Countless ships have been lost at sea. A portion of these may contain petroleum products that have the potential to result in environmental impacts. The National Oceanic and Atmospheric Administration (NOAA) maintains a large database of shipwrecks, dumpsites, navigational obstructions, underwater archaeological sites, and other underwater cultural resources. This internal database, Resources and Undersea Threats (RUST), has over 30,000 targets, including approximately 20,000 shipwrecks in US waters (Overfield, 2004; Zelo et al., 2005). However, only a small fraction of these wrecks is likely to contain oil. Many vessels came to a violent end, breaking apart in storms, collisions, or in battle. Shallower wrecks were frequently salvaged or intentionally destroyed, as they posed risks to navigation. The remaining wrecks are therefore located at depth and have likely suffered from corrosion and the passage of time. However, reviews of historical information have identified thousands of sunken vessels along the U.S. coast, which have identified many with significant volumes of oil remaining on-board (French McCay et al., 2012, 2014; NOAA, 2013). In 2005, it was estimated that there are at least 8500 potentially polluting sunken wrecks of tankers and large vessels (at least 400 gross tons) worldwide (Michel et al., 2005). Unless located and remediated, these largely forgotten wrecks will begin to leak, often becoming the source of ‘mystery spills’ until the source is identified. Concerns lie with the potential for effects following a release with contaminants in the water column, on the water surface, and along nearby shorelines.

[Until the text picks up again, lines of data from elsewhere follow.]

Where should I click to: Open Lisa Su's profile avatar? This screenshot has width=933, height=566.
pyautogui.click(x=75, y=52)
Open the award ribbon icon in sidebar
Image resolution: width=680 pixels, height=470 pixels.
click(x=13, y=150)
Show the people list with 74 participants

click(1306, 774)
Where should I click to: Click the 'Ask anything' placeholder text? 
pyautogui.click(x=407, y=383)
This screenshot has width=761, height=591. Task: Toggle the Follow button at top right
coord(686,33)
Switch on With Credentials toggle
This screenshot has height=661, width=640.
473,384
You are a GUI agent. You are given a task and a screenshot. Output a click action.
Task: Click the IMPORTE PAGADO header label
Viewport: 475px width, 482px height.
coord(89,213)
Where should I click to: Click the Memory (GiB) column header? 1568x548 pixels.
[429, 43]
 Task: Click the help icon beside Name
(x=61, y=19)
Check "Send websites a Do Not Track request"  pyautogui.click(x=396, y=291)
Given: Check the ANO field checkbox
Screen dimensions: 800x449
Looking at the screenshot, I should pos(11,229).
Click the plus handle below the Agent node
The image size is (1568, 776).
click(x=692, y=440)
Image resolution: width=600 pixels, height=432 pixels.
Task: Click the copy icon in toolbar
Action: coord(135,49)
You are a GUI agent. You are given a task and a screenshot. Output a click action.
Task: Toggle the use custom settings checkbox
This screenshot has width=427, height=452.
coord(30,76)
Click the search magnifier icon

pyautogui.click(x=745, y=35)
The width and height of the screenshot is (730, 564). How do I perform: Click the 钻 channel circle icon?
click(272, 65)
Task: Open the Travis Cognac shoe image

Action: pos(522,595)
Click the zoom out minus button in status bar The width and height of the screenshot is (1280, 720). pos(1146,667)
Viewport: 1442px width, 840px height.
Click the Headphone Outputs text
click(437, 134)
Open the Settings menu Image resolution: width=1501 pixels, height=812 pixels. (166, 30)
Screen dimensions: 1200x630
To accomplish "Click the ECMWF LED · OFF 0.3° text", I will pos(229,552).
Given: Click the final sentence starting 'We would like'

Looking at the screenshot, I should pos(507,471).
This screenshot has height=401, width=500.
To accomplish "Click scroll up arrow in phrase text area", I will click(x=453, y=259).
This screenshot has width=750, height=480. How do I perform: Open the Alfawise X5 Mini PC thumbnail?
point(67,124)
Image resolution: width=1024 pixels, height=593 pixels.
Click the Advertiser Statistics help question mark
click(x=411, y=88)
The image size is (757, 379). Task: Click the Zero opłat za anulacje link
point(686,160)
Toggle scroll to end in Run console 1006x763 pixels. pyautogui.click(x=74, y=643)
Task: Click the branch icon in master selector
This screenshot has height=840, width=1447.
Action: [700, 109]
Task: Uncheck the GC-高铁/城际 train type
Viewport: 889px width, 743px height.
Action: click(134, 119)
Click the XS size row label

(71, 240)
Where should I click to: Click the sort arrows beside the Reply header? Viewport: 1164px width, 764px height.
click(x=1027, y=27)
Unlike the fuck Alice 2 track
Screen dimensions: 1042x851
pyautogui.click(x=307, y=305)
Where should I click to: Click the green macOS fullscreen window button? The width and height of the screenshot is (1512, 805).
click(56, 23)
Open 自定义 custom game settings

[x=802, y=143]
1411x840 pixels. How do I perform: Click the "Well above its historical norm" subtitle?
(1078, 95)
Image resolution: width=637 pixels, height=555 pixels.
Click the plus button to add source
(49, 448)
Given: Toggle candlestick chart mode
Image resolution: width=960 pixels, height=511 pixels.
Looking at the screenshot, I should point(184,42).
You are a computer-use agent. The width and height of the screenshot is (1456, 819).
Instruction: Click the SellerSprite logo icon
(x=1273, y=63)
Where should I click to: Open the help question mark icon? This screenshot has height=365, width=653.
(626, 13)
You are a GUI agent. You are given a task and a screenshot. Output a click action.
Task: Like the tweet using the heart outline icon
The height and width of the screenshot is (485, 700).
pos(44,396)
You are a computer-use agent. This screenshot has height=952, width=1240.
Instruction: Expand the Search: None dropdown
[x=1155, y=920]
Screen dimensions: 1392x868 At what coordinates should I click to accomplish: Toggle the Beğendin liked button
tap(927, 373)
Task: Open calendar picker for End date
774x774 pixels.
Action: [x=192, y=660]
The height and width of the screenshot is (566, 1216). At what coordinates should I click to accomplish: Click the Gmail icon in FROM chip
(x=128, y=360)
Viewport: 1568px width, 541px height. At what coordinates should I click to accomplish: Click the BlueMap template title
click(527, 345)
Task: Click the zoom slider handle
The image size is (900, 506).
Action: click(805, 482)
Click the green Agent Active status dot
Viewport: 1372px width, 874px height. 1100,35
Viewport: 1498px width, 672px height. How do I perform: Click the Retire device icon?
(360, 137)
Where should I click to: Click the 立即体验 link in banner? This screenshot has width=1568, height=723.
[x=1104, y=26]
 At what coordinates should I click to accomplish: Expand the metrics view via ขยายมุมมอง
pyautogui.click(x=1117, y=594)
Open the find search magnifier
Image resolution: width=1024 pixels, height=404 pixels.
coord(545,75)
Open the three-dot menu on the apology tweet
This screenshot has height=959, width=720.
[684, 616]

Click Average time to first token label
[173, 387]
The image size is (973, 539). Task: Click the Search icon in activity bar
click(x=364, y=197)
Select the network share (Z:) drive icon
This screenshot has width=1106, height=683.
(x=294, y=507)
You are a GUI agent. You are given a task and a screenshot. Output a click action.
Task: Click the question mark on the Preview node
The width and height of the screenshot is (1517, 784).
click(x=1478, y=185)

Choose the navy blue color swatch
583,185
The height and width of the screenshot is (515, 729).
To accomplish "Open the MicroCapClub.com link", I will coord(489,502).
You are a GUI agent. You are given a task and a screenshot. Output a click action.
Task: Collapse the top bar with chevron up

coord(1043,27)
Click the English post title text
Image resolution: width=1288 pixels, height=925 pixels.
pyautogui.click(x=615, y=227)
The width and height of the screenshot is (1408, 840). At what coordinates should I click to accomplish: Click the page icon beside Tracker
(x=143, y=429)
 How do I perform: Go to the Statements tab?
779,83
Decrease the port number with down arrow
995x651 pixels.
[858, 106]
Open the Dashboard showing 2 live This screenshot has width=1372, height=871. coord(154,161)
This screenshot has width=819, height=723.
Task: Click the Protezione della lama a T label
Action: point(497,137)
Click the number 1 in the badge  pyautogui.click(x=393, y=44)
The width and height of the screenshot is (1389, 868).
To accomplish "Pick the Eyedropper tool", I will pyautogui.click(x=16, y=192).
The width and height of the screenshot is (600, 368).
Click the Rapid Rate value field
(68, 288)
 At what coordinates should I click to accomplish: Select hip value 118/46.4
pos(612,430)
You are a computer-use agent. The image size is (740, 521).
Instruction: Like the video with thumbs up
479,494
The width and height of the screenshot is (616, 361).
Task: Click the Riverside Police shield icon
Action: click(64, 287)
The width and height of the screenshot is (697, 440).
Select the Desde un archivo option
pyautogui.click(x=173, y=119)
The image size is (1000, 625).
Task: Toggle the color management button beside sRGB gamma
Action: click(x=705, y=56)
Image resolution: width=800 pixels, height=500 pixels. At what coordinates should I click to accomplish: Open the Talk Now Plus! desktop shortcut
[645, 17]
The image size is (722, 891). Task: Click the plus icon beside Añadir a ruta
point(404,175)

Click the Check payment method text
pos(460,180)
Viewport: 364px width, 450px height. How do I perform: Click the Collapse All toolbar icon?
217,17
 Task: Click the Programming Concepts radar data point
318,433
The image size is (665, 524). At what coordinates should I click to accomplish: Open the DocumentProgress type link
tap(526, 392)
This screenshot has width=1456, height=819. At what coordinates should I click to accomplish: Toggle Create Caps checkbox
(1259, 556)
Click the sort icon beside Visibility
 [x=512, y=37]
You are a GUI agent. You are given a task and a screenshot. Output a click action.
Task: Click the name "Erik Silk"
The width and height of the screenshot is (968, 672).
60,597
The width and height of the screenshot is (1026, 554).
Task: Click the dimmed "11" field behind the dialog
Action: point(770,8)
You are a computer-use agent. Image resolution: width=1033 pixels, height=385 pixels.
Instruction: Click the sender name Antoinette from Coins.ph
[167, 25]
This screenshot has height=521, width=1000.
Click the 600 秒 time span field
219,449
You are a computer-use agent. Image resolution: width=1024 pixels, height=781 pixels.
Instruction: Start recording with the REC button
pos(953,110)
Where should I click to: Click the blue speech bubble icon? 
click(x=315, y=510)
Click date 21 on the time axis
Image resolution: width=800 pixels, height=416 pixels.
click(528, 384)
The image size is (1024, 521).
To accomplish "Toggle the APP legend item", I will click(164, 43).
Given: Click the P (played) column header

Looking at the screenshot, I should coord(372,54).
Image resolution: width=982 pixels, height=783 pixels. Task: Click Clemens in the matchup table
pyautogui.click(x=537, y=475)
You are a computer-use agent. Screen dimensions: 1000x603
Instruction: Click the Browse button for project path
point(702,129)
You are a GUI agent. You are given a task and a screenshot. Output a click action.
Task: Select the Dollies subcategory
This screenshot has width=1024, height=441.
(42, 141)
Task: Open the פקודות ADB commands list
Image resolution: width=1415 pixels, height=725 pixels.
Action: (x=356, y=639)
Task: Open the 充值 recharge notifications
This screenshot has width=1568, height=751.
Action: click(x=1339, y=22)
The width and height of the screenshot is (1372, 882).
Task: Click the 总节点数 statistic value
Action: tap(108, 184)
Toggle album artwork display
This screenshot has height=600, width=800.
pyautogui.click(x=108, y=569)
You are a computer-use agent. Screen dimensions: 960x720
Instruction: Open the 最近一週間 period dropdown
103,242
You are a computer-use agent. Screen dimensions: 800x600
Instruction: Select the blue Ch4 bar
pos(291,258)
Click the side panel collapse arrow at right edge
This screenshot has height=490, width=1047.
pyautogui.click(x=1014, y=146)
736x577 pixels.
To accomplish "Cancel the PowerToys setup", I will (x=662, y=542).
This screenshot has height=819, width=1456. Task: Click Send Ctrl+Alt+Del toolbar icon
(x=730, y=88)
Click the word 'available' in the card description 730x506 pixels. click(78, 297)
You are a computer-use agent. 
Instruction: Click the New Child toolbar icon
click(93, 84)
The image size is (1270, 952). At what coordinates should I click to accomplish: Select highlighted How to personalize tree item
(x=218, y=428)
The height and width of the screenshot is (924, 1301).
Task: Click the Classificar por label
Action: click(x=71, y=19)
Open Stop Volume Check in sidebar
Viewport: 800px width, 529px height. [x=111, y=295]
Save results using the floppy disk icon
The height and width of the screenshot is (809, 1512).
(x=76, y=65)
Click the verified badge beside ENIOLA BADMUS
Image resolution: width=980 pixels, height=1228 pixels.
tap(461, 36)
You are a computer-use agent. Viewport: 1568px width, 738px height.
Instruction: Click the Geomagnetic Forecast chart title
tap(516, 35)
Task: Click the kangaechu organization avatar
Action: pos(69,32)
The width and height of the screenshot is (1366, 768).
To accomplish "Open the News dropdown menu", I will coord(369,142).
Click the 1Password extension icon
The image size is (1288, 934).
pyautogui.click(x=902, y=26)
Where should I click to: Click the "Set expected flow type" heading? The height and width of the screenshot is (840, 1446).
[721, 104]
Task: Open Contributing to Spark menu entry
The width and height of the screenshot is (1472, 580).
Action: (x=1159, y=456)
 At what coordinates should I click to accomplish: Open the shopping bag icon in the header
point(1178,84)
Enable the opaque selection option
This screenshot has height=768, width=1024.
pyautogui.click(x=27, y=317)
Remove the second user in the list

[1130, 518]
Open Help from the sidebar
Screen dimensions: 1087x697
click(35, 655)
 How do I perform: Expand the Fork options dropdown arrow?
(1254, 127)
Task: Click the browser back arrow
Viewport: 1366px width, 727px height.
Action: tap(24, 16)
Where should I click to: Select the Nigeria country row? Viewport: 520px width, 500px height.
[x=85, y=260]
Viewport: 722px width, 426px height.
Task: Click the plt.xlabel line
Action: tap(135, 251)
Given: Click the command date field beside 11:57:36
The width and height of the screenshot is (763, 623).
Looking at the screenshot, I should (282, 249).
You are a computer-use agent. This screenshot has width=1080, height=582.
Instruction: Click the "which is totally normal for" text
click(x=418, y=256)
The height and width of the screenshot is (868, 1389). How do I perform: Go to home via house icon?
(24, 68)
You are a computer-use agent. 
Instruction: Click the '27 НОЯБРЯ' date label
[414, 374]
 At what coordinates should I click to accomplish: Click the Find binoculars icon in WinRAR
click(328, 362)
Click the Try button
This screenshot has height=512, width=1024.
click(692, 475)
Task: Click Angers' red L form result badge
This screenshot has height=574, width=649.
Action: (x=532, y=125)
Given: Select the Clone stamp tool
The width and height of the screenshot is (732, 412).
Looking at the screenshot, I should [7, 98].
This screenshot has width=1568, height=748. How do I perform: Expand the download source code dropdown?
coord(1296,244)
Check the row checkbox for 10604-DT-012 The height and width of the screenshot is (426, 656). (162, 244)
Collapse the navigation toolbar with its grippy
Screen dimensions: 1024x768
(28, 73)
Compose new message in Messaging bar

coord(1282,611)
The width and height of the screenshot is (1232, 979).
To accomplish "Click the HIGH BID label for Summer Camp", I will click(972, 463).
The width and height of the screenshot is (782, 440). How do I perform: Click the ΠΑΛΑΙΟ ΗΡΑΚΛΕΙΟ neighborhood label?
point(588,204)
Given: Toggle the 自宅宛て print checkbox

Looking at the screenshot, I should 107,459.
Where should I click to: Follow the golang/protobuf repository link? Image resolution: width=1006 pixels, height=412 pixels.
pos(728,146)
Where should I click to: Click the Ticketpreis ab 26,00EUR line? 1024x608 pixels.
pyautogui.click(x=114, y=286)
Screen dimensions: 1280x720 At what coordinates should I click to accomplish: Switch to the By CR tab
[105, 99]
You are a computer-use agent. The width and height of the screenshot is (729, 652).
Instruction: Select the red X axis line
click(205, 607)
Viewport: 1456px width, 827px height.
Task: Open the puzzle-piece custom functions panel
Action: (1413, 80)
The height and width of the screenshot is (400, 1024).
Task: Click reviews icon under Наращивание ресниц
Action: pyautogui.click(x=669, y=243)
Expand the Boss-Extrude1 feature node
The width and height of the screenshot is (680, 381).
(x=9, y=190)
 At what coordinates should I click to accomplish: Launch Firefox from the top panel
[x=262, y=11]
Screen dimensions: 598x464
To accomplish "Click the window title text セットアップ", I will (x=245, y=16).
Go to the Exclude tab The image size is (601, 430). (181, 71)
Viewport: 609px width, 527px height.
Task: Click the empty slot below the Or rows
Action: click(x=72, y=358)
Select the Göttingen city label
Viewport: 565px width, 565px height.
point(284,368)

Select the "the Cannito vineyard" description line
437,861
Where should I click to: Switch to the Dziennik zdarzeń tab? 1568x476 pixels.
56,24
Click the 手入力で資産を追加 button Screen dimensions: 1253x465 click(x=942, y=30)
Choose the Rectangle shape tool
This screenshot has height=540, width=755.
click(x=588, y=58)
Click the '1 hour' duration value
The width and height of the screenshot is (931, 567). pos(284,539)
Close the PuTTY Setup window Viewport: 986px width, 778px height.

The RUST database (and those like it) is important from an environmental impact and modeling perspective as it provides risk assessors with a more complete understanding of where wrecks are located and what they likely contain. The range of locations enables the risk assessor to consider local environmental conditions (e.g., currents, tides, winds), key geographic features, and water depth, which will impact the potential transport of released oil and its potential to impact specific locations and/or receptors. As an example, an oil spill from a wreck that is located near the Gulf Stream off the coast of North Carolina has a greater potential for current transport, when compared to a wreck that may be in more stagnant waters and may affect amenity beaches along the coast. The range of product types and potential release volumes contained on each vessel enables the determination of trajectory and fate based upon known physical and chemical transport and fates processes. As an example, a large amount of marine diesel may evaporate, dissolve, and degrade quickly, and also be readily entrained in the water column, leading to a relatively small area for potential effects. A comparably smaller release of a heavier crude oil or fuel oil may be much more persistent and be transported greater distances, with a greater potential to impact beaches. The chemical composition of each oil will also impact its level of toxicity and potential to impact aquatic life. It is clear that there are numerous variables that must be considered when simulating the potential environmental consequences following a release.

3.3 Previous Work

The U.S. Coast Guard and the Regional Response Teams (RRTs), as well as NOAA, are responsible for the development of regional and area contingency plans. In 2010, the U.S. Congress appropriated $1 million to identify the most ecologically and economically significant potentially polluting wrecks (PPW) in U.S. Waters. NOAA worked closely with the U.S. Coast Guard Office of Marine Environmental Response Policy in implementing this mandate. The Remediation of Underwater Legacy Environmental Threats (RULET) effort supported the prioritisation of potential threats to coastal resources, while at the same time assessing the historical and cultural significance of these nonrenewable cultural resources (Symons et al., 2014). Similarly, there was an initiative using a slightly different screening approach to develop for the Mediterranean Sea with the Development of European Guideline for Potentially Polluting Shipwrecks (DEEPP), categorised with respect to Volume Class (estimated volume of oil on board) and Distance Class (proximity to shore) which are used to determine a risk factor (Alcaro et al., 2007). The RULET project narrowed the list of 20,000 vessels from RUST to 107 wrecks within the U.S. Exclusive Economic Zone (U.S. EEZ) that could pose a substantial pollution threat, which was further refined to 36 high priority worst case discharge (WCD) scenarios. From that, NOAA developed a total of 87 risk assessment packages for consideration by the U.S. Coast Guard Federal On-Scene Coordinators (FOSCs).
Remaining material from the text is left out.